A Combined Automated Reaction Pathway Searches and Sparse Modeling Analysis for Catalytic Properties of Lowest Energy Twins of Cu 13 .

In nanocatalysis a growing attention has recently been given to investigation of energetically low-lying structural isomers of atomic clusters, because some isomers can demonstrate better catalytic activity than the most stable structures. In this study, we present a comparative investigation of a catalytic activity for NO dissociation of a pair of the energetically degenerated isomers of Cu13 cluster having C2 and Cs symmetries. It is shown that although these isomers have similar structural, electronic, and optical properties, they can possess very different catalytic activity. The effect of isomerization between cluster isomers is considered using state-of-the-art automated reaction pathway search techniques such as a recently developed artificial force induced reaction (AFIR) method as a part of a global reaction route mapping (GRRM) strategy. This method allows effectively locate a large number of possible reaction pathways and transition states (TSs). In total, 12 TSs for NO dissociation were obtained for Cu13, of C2, Cs, as well as Ih isomers.

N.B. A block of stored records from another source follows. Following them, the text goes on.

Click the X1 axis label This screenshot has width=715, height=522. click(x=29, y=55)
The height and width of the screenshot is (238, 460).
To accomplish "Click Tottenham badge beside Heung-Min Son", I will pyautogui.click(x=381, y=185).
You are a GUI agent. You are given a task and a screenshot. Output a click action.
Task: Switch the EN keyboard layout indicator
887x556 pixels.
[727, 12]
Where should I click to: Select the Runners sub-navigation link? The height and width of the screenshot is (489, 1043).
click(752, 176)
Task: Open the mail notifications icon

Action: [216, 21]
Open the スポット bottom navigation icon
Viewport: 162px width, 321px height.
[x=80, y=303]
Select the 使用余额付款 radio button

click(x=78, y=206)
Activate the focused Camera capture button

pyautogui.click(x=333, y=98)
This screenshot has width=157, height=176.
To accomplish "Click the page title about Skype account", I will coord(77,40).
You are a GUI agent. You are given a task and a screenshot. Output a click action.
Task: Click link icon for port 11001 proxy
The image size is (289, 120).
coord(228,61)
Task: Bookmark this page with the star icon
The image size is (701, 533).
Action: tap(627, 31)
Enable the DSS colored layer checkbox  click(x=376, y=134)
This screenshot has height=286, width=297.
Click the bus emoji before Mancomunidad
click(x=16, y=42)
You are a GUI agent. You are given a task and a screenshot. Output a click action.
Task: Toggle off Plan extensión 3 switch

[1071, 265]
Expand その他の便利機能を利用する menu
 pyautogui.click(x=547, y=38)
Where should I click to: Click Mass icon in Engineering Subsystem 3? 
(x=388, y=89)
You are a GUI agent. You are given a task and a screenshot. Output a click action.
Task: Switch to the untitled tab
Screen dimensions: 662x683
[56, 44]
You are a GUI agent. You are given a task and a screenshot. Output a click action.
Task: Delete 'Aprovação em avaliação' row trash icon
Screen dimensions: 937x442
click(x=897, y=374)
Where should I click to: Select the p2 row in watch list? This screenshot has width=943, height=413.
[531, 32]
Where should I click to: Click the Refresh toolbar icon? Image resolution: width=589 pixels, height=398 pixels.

Sparse modeling analysis shows that LUMO is strongly negatively correlated with total energy of TSs. For most TSs, LUMO has the anti-bonding character of NO, consisting of the interaction between p* of NO and SOMO of Cu13. Therefore, an increase in the strength of interaction between NO molecule and Cu13 cluster causes the rise in energy of the LUMO, resulting in lowering of the TS energy for NO dissociation. The combination of the automated reaction pathway search technique and sparse modeling represents a powerful tool for analysis and prediction of the physico-chemical properties of atomic clusters, especially in the regime of structural fluxionality, where traditional methods based on random geometry search analyses are difficult.